$330,000 grant to expand distance education at community college

Published 7:25 pm Thursday, October 22, 2020

A major grant from the United States Department of Agriculture Rural Development Office will help Beaufort County Community College expand its distance learning options for students in the farthest reaches of its four-county service area.

The grant, which weighs in at nearly $330,000, will allow BCCC to provide remote courses at Beaufort County’s private schools — Pungo Christian Academy, Terra Ceia Christian Academy and Unity Christian Academy — for the first time, and will also expand existing services at Northside High School, Southside High School and Ocracoke School.

The college currently has broadcast capabilities at Columbia Early College High School, Northside High School, Ocracoke School, Mattamuskeet Early College High School, Washington County Early College High School and Washington High School. In 2019, USDA awarded $82,000 to BCCC to outfit its Hyde County Davis Center in Engelhard and the Washington County Center in Roper with telecommunication equipment for broadcast classes. These centers are focused on workforce training, small business workshops and personal enrichment classes for community members.

By taking dual-enrollment classes, high school students can get a head start on college while still living at home, helping bring down costs and making a bachelor’s degree attainable to students who otherwise could not afford a four-year education. Many high school students who take college classes also find that taking college classes with an age-diverse class requires a higher degree of responsibility and maturity, traits that also carry over into their rest of their lives.

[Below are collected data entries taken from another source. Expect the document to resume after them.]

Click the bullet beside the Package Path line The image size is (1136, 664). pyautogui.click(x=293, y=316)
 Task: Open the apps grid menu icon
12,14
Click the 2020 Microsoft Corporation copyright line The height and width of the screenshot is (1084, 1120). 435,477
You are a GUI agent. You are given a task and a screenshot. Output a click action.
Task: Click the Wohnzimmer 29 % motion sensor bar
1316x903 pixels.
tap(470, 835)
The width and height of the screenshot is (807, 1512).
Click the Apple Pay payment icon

“We have all had to learn new technologies with our current safety protocols, but our college has been engaged with distance learning for over 20 years,” said Dr. David Loope, BCCC president. “It’s the best way to bring college within reach of the rural communities we serve. The world is moving fast, and we must ensure that physical distance does not prohibit our students from succeeding academically and economically.”

OPERATIONS CENTER: Samantha New, the NC Information Highway Facilitator at BCCC, shows the controls she uses to connect instructors and students remotely. (Matt Debnam/Daily News)

For both BCCC and the USDA, the current COVID-19 pandemic has highlighted the issue of rural internet access and the challenges of distance education. According to USDA Rural Development Office State Director Robert Hosford, the goal is to ensure that children in rural areas of the state have the same access to broadband and technology that his child does living in Wake County.

“We always knew that urban-rural divide in technology existed,” Hosford said. “It’s just become punctuated, as of March 18 this year. The way we’re addressing it is through our reconnect program. Congress gave us $1.6 billion to deploy in rural communities around the country. Mainly, we’re working telephone and electric membership corporations, because they already have the infrastructure to put the infrastructure in the ground. We’re hopeful that Congress will come back in the next session and fund this again.”